Researchers at Rochester Institute of Technology are answering those questions using fluid dynamics and mechano-biology strategies to better understand blood flow and how cells moving through blood vessels are affected by shear stress—pressure and friction on objects. Understanding the biomechanics of blood flow and the role shear stress plays on cell and protein behavior could help lessen the incidence of cancer metastasis and heart failure, or improve the process of engineering replacement tissues and organs, said Jiandi Wan, an assistant professor of microsystems engineering in RIT’s Kate Gleason College of Engineering, who recently received a $476,505 award from the Gordon and Betty Moore Foundation for this work.
“This helps us understand how cells and protein respond to shear stress exerted by blood flow. That is the fundamental question because then you can regulate the blood flow to control cellular and molecular behaviors and by understanding the mechanism of what controls that flow,” said Wan. “We can use this information to determine how the blood can bring diseases to other parts of the body, and can we control it? This could have a huge clinical impact—once you have this fundamental understanding.”
Wan’s research focuses on how biological cells “know” and respond to externally-applied mechanical forces. It is part of a growing field of research, and his research team has developed state-of-art experimental models and devices to explore the mechano-sensing dynamics of red blood cells, circulating cancer cells and primary erythroid cells—red blood cells or their developmental precursors. The work could advance the understanding of biological mechanics and enhance the ability to treat diseases with effective therapeutic strategies.

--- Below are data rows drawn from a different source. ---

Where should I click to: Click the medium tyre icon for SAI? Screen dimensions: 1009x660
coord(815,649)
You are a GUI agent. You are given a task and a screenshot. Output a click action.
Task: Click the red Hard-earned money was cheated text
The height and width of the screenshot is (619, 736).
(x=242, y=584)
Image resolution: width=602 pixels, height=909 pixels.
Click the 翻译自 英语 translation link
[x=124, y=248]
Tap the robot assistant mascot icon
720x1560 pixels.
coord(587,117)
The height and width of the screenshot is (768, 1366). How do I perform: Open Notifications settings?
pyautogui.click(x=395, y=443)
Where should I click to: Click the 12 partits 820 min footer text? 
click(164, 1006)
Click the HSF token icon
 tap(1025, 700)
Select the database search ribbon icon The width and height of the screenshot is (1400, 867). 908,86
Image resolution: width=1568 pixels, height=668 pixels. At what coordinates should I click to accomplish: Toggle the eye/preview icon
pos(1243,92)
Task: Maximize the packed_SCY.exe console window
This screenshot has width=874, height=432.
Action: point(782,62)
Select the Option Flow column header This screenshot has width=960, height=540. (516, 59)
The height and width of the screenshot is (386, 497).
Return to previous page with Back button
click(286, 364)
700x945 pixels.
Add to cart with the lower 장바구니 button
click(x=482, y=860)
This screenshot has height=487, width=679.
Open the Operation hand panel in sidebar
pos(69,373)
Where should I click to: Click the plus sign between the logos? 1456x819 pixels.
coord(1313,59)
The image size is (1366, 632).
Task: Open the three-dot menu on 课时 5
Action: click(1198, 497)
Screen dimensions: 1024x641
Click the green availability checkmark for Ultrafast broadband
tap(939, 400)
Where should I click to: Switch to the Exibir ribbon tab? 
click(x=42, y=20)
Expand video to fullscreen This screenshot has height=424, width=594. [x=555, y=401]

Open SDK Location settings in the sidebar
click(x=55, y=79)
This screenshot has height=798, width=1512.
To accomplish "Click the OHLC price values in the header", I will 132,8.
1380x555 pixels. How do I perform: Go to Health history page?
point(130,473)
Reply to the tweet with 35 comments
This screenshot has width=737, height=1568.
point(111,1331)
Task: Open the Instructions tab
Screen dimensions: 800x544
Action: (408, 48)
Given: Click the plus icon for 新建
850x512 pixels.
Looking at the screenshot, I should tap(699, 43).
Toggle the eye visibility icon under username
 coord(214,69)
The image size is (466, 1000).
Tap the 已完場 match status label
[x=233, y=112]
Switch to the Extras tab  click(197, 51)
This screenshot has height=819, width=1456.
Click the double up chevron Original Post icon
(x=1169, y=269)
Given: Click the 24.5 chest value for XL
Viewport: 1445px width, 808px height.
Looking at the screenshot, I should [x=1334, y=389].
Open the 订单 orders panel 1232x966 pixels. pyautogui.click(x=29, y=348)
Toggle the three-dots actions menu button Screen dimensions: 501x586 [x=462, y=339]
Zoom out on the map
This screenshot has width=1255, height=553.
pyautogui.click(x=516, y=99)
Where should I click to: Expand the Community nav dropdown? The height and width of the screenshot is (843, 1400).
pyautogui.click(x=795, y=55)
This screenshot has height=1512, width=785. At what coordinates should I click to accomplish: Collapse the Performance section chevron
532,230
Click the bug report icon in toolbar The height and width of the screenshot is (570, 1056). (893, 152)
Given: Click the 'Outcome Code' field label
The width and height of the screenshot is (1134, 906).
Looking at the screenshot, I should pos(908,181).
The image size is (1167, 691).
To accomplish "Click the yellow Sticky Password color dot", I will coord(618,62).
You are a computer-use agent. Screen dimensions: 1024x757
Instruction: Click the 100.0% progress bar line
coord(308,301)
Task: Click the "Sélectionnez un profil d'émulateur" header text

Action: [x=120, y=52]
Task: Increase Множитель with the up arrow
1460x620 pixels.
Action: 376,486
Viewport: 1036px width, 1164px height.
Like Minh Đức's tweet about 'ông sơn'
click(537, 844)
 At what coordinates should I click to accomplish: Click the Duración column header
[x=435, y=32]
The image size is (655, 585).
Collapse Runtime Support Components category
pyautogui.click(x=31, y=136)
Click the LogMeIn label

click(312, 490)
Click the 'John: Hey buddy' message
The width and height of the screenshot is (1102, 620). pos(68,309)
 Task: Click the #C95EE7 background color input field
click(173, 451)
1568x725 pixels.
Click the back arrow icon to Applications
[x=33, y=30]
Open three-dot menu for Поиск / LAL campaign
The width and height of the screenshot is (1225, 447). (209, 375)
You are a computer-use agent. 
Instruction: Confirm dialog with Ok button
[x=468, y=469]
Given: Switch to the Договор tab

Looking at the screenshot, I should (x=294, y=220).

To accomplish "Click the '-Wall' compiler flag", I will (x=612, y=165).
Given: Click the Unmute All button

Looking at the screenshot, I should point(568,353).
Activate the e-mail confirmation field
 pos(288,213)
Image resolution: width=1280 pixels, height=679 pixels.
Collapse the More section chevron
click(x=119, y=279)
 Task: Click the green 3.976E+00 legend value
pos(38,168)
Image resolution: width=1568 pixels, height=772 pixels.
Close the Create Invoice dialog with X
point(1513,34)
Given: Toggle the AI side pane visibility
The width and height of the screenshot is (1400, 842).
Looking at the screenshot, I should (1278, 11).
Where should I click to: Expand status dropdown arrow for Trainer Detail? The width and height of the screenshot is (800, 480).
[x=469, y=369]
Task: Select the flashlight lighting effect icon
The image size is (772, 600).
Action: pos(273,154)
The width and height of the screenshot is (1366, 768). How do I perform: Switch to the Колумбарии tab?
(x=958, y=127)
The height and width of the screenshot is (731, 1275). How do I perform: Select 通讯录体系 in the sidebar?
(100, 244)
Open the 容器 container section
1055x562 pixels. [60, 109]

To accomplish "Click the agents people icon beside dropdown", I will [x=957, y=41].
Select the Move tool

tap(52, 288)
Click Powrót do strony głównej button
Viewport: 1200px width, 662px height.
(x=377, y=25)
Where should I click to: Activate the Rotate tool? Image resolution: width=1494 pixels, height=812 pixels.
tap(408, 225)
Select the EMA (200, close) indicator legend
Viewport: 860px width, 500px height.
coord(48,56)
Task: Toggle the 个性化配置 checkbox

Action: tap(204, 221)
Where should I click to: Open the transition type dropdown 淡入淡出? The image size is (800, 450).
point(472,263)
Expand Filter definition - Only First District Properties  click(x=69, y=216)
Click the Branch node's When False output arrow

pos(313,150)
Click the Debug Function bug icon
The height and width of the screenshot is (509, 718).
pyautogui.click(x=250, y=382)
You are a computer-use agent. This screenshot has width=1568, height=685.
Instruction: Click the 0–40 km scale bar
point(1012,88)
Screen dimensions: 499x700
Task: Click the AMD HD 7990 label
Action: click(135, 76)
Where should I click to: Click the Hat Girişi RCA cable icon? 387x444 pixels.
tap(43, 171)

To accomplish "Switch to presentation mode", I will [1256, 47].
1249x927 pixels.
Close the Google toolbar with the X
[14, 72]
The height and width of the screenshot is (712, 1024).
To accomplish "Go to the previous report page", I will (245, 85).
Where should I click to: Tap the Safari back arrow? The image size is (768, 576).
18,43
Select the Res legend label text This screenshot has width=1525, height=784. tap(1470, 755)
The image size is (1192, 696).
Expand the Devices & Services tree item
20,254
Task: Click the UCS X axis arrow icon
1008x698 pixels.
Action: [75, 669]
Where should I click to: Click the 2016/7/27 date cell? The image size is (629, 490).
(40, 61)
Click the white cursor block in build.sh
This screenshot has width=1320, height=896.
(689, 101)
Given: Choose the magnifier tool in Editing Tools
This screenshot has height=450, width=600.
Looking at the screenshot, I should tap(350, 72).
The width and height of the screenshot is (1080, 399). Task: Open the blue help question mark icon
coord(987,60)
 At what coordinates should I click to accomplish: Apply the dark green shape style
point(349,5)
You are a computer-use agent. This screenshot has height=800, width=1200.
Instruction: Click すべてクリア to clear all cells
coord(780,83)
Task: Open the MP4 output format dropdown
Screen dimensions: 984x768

There is friction, or shear stress, on large serum proteins as they move through blood vessels resulting, in some instances, in the protein being stretched and changed, Wan explained. Using nanophotonics—the study of the interaction of nano-scale objects using light technologies—Wan has been able to determine some distinct changes to cell proteins and structures.
“The broad application for this is, we are able to detect how mechanical force changes proteins structures without any additional labeling of the protein,” he explained. “This conformational change plays a role in blood clotting and other important biological processes, too. But, we are trying to directly observe this phenomenon using opto-fluidics, where the refractive index change of protein due to flow-induced conformational change can be recorded.”
Mechano-biology is an emerging area of science and engineering that focuses on mechanical processes and their effect on cells and protein molecules, on the influence of mechanical process on biological functions and the study of these functions at cellular and molecular levels.
This research builds on previous studies by Wan on the in vitro microfluidic circulatory system for circulating cancer cells. He and his research team developed protocols and a microfluidic device and system to mimic the transportation of circulating tumor cells to explore shear stress effects, particularly interested in how tumor cells move from primary to secondary locations in the body. Wan is also an adjunct, assistant professor in the Center for Translational Neuromedicine at the University of Rochester, involved in similar studies determining how the blood circulation system in the brain “knows” it must strategically increase or decrease flow to deliver oxygen for nerve cells and structures of the brain. Research in these areas could be used in the development of novel materials and strategies for brain and cancer research.
“This fundamental understanding applies to a wide range of applications, that’s why I am so excited about this work, and how it can impact diseases,” Wan said. “Think about our body, your blood vessels are like a supplying pipe, and blood flow delivers nutrients and oxygen, it carries out waste. If you do not have the proper blood flow or distribution in place, your organs die; you cannot live. It is that simple.”